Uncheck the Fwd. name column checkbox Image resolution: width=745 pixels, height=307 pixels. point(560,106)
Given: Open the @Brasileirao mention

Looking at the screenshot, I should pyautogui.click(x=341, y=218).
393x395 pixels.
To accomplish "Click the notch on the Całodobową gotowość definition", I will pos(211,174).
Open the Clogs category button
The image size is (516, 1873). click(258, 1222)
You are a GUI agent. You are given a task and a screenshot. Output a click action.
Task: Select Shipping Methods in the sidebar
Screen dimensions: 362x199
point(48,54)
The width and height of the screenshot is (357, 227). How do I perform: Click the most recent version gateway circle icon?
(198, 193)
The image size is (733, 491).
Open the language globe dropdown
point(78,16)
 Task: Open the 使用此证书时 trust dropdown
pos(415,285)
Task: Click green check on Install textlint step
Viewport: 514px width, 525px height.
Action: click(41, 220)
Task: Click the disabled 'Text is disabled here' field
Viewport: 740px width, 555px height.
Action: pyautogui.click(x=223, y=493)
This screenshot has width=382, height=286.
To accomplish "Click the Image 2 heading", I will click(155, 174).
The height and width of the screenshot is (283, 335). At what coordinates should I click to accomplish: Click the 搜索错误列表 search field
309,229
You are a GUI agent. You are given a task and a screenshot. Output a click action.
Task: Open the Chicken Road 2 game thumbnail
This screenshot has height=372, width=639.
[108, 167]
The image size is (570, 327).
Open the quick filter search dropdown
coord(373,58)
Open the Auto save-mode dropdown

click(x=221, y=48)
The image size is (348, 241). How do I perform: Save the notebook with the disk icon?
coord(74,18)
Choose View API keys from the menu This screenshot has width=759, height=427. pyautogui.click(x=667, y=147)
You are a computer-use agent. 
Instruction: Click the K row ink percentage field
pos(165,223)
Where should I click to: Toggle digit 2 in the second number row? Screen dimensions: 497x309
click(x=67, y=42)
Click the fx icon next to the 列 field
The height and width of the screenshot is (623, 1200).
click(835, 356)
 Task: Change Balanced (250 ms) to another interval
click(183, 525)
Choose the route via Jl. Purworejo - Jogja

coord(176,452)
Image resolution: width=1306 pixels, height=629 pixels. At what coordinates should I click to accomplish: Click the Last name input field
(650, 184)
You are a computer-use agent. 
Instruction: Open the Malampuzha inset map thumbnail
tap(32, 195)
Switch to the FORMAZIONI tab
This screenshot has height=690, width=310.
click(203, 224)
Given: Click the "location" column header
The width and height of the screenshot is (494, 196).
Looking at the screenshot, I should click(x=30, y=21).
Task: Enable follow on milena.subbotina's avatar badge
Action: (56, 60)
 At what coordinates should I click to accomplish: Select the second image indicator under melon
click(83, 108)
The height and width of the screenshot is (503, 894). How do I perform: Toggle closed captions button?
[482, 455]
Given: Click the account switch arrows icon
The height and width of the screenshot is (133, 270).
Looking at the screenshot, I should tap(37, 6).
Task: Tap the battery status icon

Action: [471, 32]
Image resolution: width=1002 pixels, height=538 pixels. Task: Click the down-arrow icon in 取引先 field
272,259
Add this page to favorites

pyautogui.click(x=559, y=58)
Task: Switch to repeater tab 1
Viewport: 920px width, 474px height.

· · · ·

§ Assignment: Check each line of the entries for the string "column". Copy the lines that have it.

§ Response:
Uncheck the Fwd. name column checkbox Image resolution: width=745 pixels, height=307 pixels. point(560,106)
Given: Click the "location" column header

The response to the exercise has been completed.